Some of these hardy souls, are still going in wearing nothing more than gloves,
boots, and a swimming costume. Personally, I am so wrapped, head to foot, in
neoprene, as to be practically insulated from getting wet at all. It is easy to
feel like a cheat when you see someone in the water alongside you, with their skin turning a very alive-looking
bright pink. But I like to swim for a while and stay in as long as possible even as
the temperatures reach their winter low (7.5 degrees last Monday).

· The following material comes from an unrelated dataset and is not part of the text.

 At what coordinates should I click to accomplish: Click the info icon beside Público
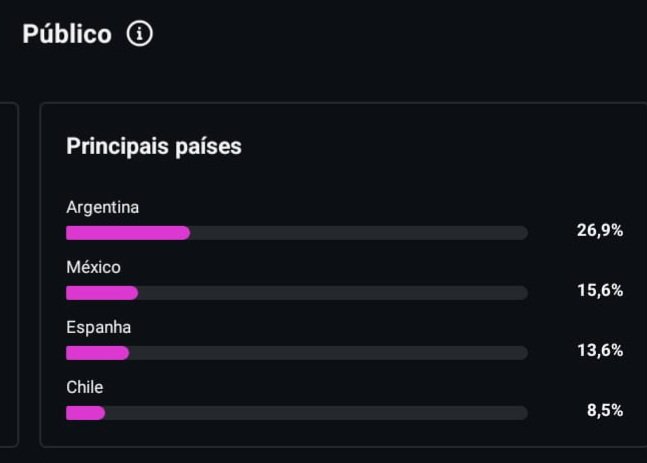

The kick we are all looking for, that must explain the exponential boom in
numbers down here, is the cold water shock and then the cold water high. It’s
important, I guess, for our bodies to be plunged into the extreme and then to
know, immediately afterwards, that we survived. ‘Whatever gets you through,’ is
our regular refrain, and one we invoke before sea swimming, eating chocolate,
and drinking gin on Sundays.
[*This seems to be entirely the wrong verb for winter sea swimming as it has connotations of leisurely enjoyment of which, personally speaking, there is none.]
I am in
the strange position of feeling semi-retired before I hit my 50th
birthday later this year. I have my two full days in school that are my
contracted hours but have lost any chance of supply teaching because schools
are working on such limited capacity. I have Marie Kondo’ed my drawers, built a
woodstore onto the shed, decluttered the cupboard where our files are stored,
been on several long lonely bike rides, and made several things out of
driftwood and stone that have no known purpose.
I have no
problem filling my days but what I have found hardest is what I thought I might
enjoy the most during this time: writing fiction. I am halfway through a novel
for adults and onto a second book in a series for children but there is a block
in my imaginative process that is maybe brought on by the ‘life is stranger
than fiction’ reality of the world outside my window. It seems slightly insane
to be making stuff up when life is so squashed out of shape. Who wants to read
about beard squirrels when people are dying? I just don’t seem to have the
appetite for story-writing because although I know people are craving forms of
escapism, I can’t shake the feeling that writing fiction is an ivory tower
activity at the moment*.
[*Just to be clear: I have never made a penny from my writing. All attempts at being published have been rebuffed and so any financial basis for putting pen to paper simply doesn’t exist. I write because I love it, because it keeps me sane, putting thoughts into words and sentences, and because it is when I experience what the psychologist, Mihaly Csikszentmihalyi, termed a ‘flow state’ whereby one is so immersed in an activity that one loses oneself into it.]
So
overall, my family have been protected from the worst ravages of the pandemic
so far, both financially and in terms of our physical and mental health. The
question now is, for us and everybody else: how will we emerge? You’d have to
go back to our stone age ancestors to find brains whose habitual mode was
survival with the constant threat of danger looming over every day. If it is
now second nature to avoid strangers, to give each other a wide berth, to limit
the known physical world to a radius of 5 miles, to view surfaces with
suspicion, to wear masks, and to have one’s mortality flapped in our faces like
a ragged flag, then how deeply have those thought and behaviour patterns become
entrenched? How do you know how crazy you are, when you are sat at home in your
pyjamas, viewing the world through the screen-prism?
Maybe
when you are making plans to invade Uruguay with kangaroos, is when you need to
start worrying…
Latest data for the UK (as of 12pm):
Infected: 3.87
million
Deaths: 109,000
People I know who are infected: Nobody.